» **What is required**:
Copy out the rows below without any changes, from the row with "Viewport: 796px width, 781px" up to and including the row with "pos(207,299)". Leave out every other row.

** Start **

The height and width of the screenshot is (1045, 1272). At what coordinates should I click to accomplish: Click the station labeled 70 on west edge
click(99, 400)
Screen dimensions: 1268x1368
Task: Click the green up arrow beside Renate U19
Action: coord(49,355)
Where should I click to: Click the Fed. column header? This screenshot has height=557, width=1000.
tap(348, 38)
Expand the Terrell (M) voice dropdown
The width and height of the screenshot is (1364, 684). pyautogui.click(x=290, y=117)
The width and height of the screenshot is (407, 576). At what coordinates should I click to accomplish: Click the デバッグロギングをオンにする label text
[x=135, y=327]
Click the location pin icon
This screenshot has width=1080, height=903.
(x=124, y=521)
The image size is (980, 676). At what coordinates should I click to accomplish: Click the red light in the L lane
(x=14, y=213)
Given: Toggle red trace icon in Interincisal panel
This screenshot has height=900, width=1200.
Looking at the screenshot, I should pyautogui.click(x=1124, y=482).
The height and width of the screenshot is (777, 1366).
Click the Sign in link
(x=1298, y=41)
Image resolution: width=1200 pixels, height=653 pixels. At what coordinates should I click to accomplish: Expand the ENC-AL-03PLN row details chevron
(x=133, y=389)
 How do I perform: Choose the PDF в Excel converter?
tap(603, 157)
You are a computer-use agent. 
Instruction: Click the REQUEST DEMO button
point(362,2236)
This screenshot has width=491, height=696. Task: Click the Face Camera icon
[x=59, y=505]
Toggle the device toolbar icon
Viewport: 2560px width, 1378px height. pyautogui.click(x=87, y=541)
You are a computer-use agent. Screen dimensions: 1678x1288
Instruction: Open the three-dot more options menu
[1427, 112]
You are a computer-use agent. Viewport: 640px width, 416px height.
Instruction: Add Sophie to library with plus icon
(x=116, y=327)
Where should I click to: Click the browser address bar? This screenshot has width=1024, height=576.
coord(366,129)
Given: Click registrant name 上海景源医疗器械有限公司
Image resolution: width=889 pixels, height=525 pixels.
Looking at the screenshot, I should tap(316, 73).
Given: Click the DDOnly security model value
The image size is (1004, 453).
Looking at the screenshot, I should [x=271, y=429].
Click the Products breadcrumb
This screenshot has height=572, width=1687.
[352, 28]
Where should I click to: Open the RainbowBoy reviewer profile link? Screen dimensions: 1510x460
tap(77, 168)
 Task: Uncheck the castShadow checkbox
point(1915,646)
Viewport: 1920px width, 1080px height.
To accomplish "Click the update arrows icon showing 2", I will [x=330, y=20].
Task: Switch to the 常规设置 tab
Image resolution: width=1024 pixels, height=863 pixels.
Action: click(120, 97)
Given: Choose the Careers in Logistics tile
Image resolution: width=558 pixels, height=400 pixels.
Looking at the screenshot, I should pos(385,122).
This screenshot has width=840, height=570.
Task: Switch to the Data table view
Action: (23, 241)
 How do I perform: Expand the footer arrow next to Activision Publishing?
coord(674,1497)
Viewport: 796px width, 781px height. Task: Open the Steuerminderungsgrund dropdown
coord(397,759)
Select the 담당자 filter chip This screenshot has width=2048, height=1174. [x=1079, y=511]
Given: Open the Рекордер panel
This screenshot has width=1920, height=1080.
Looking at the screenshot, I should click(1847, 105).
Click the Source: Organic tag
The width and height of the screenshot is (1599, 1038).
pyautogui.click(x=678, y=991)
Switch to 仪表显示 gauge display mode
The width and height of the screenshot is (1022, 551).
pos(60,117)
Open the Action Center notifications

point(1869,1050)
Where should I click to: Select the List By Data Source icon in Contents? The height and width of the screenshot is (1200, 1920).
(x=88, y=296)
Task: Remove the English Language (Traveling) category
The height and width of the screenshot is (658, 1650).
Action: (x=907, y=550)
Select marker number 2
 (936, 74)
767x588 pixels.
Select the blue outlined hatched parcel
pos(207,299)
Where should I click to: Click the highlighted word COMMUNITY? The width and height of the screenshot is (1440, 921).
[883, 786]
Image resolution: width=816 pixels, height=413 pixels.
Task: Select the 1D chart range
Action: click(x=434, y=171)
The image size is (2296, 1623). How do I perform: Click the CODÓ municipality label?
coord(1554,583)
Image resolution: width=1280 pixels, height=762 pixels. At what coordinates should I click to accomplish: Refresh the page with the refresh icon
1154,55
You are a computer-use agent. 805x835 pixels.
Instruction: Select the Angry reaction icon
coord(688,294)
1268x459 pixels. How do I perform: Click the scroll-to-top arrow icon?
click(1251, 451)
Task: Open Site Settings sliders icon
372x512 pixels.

** End **

» **Reply to the task**:
Viewport: 796px width, 781px height. Task: Open the Steuerminderungsgrund dropdown
coord(397,759)
Select the 담당자 filter chip This screenshot has width=2048, height=1174. [x=1079, y=511]
Given: Open the Рекордер panel
This screenshot has width=1920, height=1080.
Looking at the screenshot, I should click(1847, 105).
Click the Source: Organic tag
The width and height of the screenshot is (1599, 1038).
pyautogui.click(x=678, y=991)
Switch to 仪表显示 gauge display mode
The width and height of the screenshot is (1022, 551).
pos(60,117)
Open the Action Center notifications

point(1869,1050)
Where should I click to: Select the List By Data Source icon in Contents? The height and width of the screenshot is (1200, 1920).
(x=88, y=296)
Task: Remove the English Language (Traveling) category
The height and width of the screenshot is (658, 1650).
Action: (x=907, y=550)
Select marker number 2
 (936, 74)
767x588 pixels.
Select the blue outlined hatched parcel
pos(207,299)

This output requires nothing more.